Onların namus ve şeref sözüydü. Seid Rıza teslim olursa, halka dokunmayacaktı. Seid, halkını zebanilerden kurtarmak için kendi ayağıyla gidip teslim oldu. Onu idam ettiler. Süngü ile, kurşun ve zehirli gazlar ile soykırıma girişip Alman Nazilerine örnek, yol gösterici oldular.

Yıllar sonra, “Kürtler iyi, ama Abdullah Öcalan“ kötü oldu. Öcalan 20 seneyi aşkın zamandan beri ellerinde esir. Ama bu kez, Amerikan filmlerindeki gibi PKK’y “kötü adam“ rolü biçip, yer yüzünün neresinde olursa olsun başını kaldırıp, bir nefeslik özgürlük ardına düşen bütün Kürtleri terörist ilan ettiler. Seri katili de geçip bombaları, füze ve tanklarıyla, canice kapılarına dayandılar.

Kürt kırımı, onlar için dünya boyunca mubah, makbul ve serbest, doğan her Kürt, Türk’ün öldürmesi veya zindana tıkaması içindi. Hitler’in Yahudisi varsa Pontuslu Recep Tayyip’in de Kürt takıntısı vardı. Aşağılık kompleksi işte...

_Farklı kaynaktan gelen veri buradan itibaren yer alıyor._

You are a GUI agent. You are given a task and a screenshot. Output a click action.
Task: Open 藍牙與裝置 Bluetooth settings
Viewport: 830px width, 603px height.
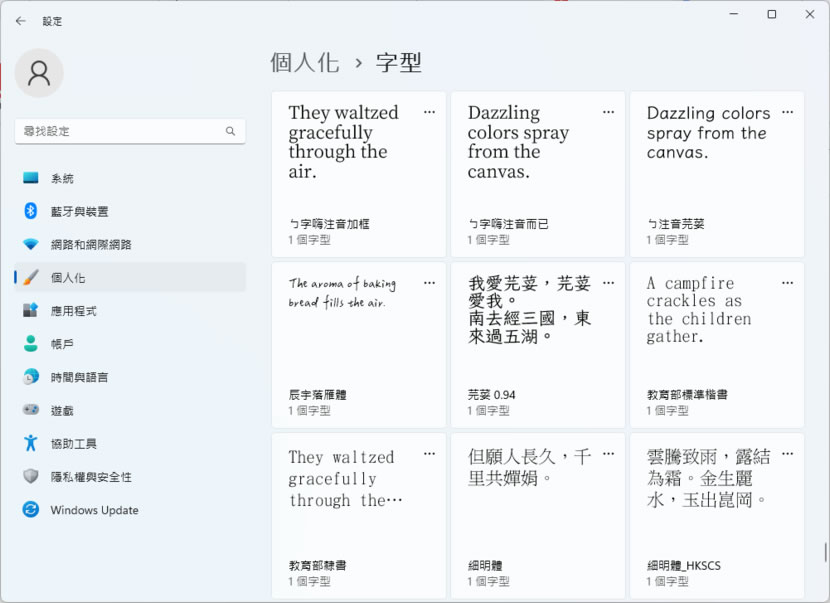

En iyi, en saf kan ve en has, üstelik bayrağa, vatan ile millete aşık Türk görünmek için, Kürt düşmanlığını köpürtüyor, bununla kendini Türk gösteriyor, cinayetler, katliamlar emri veriyordu. “Bizim kimsenin toprağında gözümüz yok“ diye diye, Irak Kürdistanını, ertesi gün, el öpme ve rüşvet ile kopardığı izin ve kiralık katil İslamcıların desteğiyle, Rojava’nın bir bölümünü işgal ediyor. IŞİD’in tecavüz ve kırımına uğramış Şengali, IŞİD’e geri kazandırmak için bombalamaya geçiyor. Kürt mültecilerin olduğu Mexmûr kampını da kuşatma altına alıyordu. Tabii, kendini Kürt diye pazarlayan Gurkaların yardımı ile...

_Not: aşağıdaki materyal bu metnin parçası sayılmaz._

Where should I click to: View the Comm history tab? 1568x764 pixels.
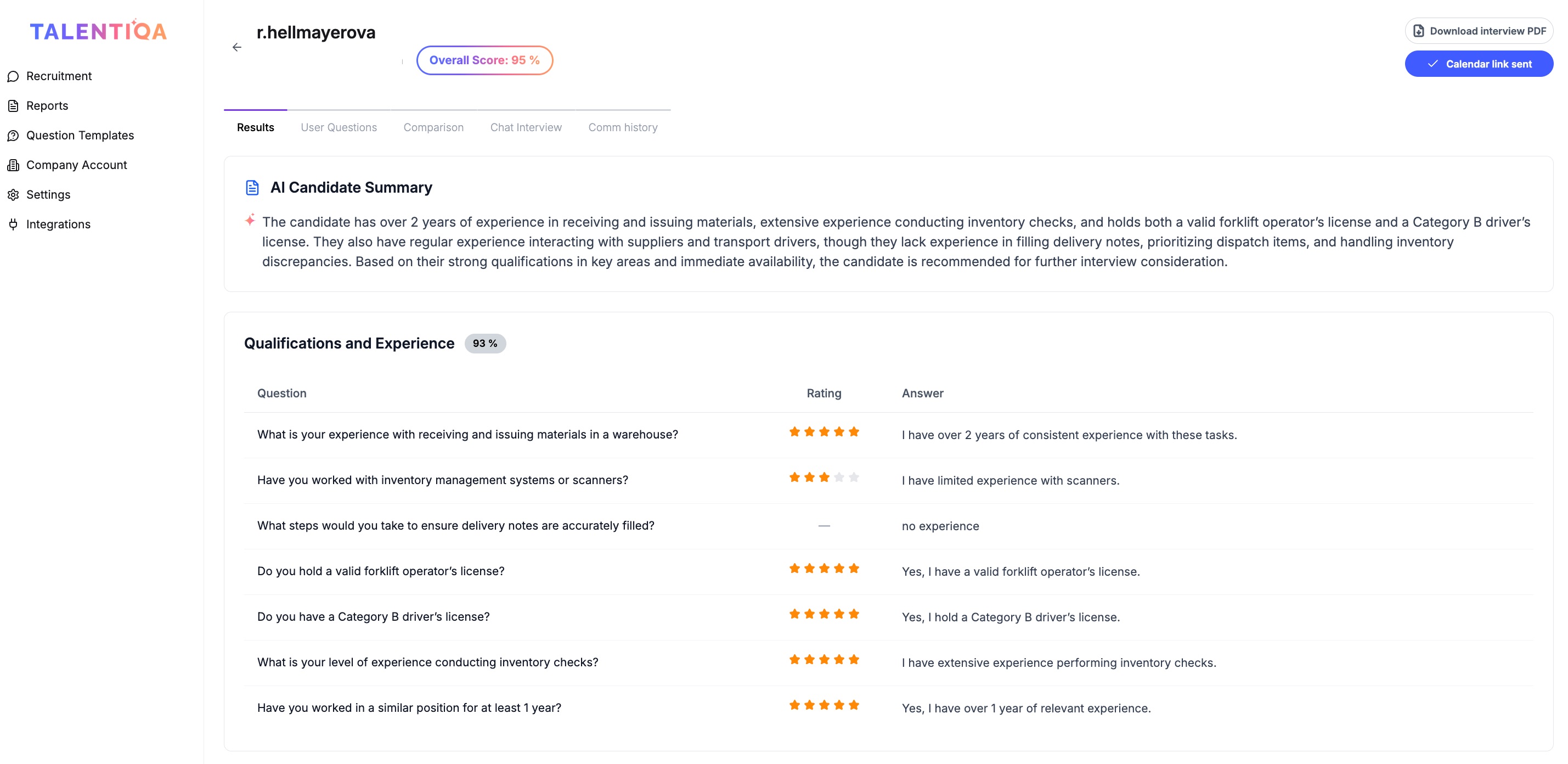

Bütün bunlar olurken, Hulusi Akar diye biri, Hitler komutanlarının kan görme rekorunu egale etmek istercesine, efendisi, daha “apart Hulusi“ demeden öne fırlıyordu. İlk atılımda katilliğin zirvesine çıkıyor, çoğu çocuk 34 Roboskîli’yi bir arada katlettiriyordu. 10 Kürt şehrinin kuşatıp bebek, kadın, kim önüne çıkarsa yere deviriyor, Efrîn, Serêkaniyê, Girê Spî halkının katlı ile sürgünü sonra geliyordu. Hulusi, insan kanında debelenerek eğleniyor, hayatın tadını çıkarıyordu.

En son, esir alınmış bazı ajan, polis ve Türk askerlerinin tutulduğu Garê Dağı hapishanesinin plan ile krokilerini, efendisi Recebe sunuyordu. En önemlisi, PKK liderlerinden birinin orada kaldığını söylüyordu, eski general. Ve efendisine, “esirle birlikte PKK liderini de elleri bağlı getireceğini taahhüt“ ediyordu. Recep, bu habere sevindirik olmuş olamlı ki, kendini tutamamış, televizyon konuşmasında, “beni izleyin, Çarşamba günü size önemli bir müjde vereceğim“ diyerek, halkını sevinmeye alıştırıyordu.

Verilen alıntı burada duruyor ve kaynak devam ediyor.